Encrypting/Decripting of Credit Card Numbers 5

[StevenK]

Obviously we should not store an individual's credit card number in a database.
We therefore need some method of encrypting (and then decrypting) the card number. The encrypted version will be stored and the decrypting version displayed.
Anyone make any suggestions as to how we can do this ?
We ideally need a simple method involoving storing a resultant string (or number) in the database field as required.
Steve

 

[EricDraven]

Ive done this a couple of times, the best way I found was to reverse the number and then increment or decrement each character in the string by a given number using the ASCII character set.
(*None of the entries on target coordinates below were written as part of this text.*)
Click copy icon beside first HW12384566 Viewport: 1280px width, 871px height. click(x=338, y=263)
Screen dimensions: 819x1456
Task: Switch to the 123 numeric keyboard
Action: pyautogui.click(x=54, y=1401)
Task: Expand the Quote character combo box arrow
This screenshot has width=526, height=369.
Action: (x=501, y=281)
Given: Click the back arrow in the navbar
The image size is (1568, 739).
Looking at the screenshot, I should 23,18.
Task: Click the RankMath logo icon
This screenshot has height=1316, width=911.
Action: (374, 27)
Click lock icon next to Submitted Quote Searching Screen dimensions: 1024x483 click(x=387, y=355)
I always set my systems to randomly change the number used to increment/decrement the characters every other week. For retrieving the number, store the incremented number at the end of the CC Number and you can always track it back.

 

[StevenK]

Something like this would be ideal.
Remind me how I make use of the ASCII character set ? Converting backward and forward ?
My memory fails me ....
Steve

 

[EricDraven]

You would need a list of ASCII characters for the numbers 0 - 9 (And the space). I cant remember what they are but they are all # and a number. I think A = #65

Write some code to remove the hash symbol, increment the number and replace the hash symbol and there you have your new character.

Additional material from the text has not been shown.